• **EXTRAIT DU TEXTE**:

+--

Si je regarde l’affaire Lubanga et notre cas, il y a une certaine cohérence dans l’approche. Il pourrait y avoir une différence entre notre affaire et l’affaire Lubanga en termes de ce que nous devons communiquer aux victimes. La principale différence c’est que dans notre cas, au lieu d’avoir (je ne sais pas combien de RL [représentants légaux] ils ont, dans l’affaire Lubanga, disons quatre ou cinq) dans notre cas, nous n’en avons que deux. Donc, […] vous avez deux RL, l’un représentant les victimes principales de l’attaque de Bogoro, et un autre les enfants soldats, soit du FNI ou du FRPI qui ont attaqué Bogoro, et qui sont reconnus comme étant des victimes. Nous avons donc deux, seulement deux, représentants légaux qui représentent les 350 victimes qui sont autorisées ou sont actuellement autorisées à participer (quelques victimes de plus ou de moins, je ne connais pas le nombre exact, car il fluctue à mesure que nous avançons). Donc, ce serait, je crois, une des leçons tirées de notre Chambre : au lieu d’avoir quatre, cinq, six représentants légaux représentant les victimes différentes, ils ont pour ainsi dire regroupé en victimes fondées sur le crime d’une part, les victimes de Bogoro fondées sur le crime, et un groupe d’enfants soldats représentés par un autre représentant légal.

+--

• **INFORMATIONS AFFICHÉES**:
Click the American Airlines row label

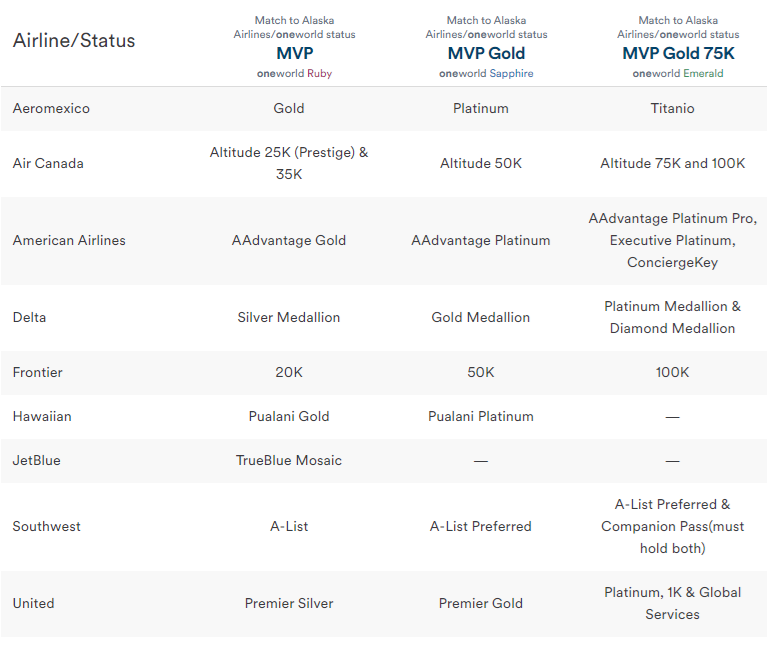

+--

• **TÂCHE BRÈVE 1**:
D'après l'extrait sur la représentation des victimes, combien de représentants légaux représentent les quelque 350 victimes autorisées à participer ?
• **TÂCHE BRÈVE 2**:
Poursuivez l'extrait sur la représentation des victimes après sa dernière phrase.

• **RÉSULTAT DE LA TÂCHE 1**:
Deux représentants légaux.

• **RÉSULTAT DE LA TÂCHE 2**:
Comme indiqué plus haut, le régime de divulgation est peut-être plus favorable dans l’affaire Lubanga par rapport à notre cas. Voila les deux principales différences. […]
JE: Pensez-vous qu’en limitant les représentants légaux à seulement deux, on rend les choses plus difficiles pour les représentants des victimes?
EM: Non, je ne le crois pas. Bien sûr, si vous n’êtes pas le premier avocat, puis tout d’un coup on vous donne des victimes supplémentaires à représenter, cela signifie que très probablement, vous devez revenir en arrière et les rencontrer, et établir votre mandat, il doit y avoir un transfert de mandat sur le terrain. Alors oui, cela peut créer quelques difficultés pratiques, mais en termes de rapidité des procédures et de présentation de dossiers, cela peut simplifier les choses pour la Chambre.
JE: Est-ce que le témoignage des victimes est traité différemment par les juges quand ils prennent une décision définitive? Je sais que dans certains cas il peut s’agir de réparations et dans d’autres cas c’est de circonstances atténuantes ou aggravantes qu’il s’agit.
EM: Mais ils sont également autorisés pendant le procès proprement dit à présenter une preuve qui va dans le sens soit de la culpabilité soit de l’innocence de l’accusé.
JE: Alors, les victimes qui ont témoigné plus tôt cette année, est-ce que leur témoignage peut être utilisé par les juges comme tous les autres témoins qui sont appelés à la barre?
EM: Cela fait partie du dossier du tribunal. Leur témoignage est dans le dossier de l’affaire, et en effet la Chambre devrait être autorisée à en faire usage.
JE: Y a-t-il eu des problèmes en général avec la sécurité des témoins, ou de dérapages dans l’identification d’informations à présenter en audience publique? Y a-t-il eu un problème ou est-ce que cela s’est jamais produit?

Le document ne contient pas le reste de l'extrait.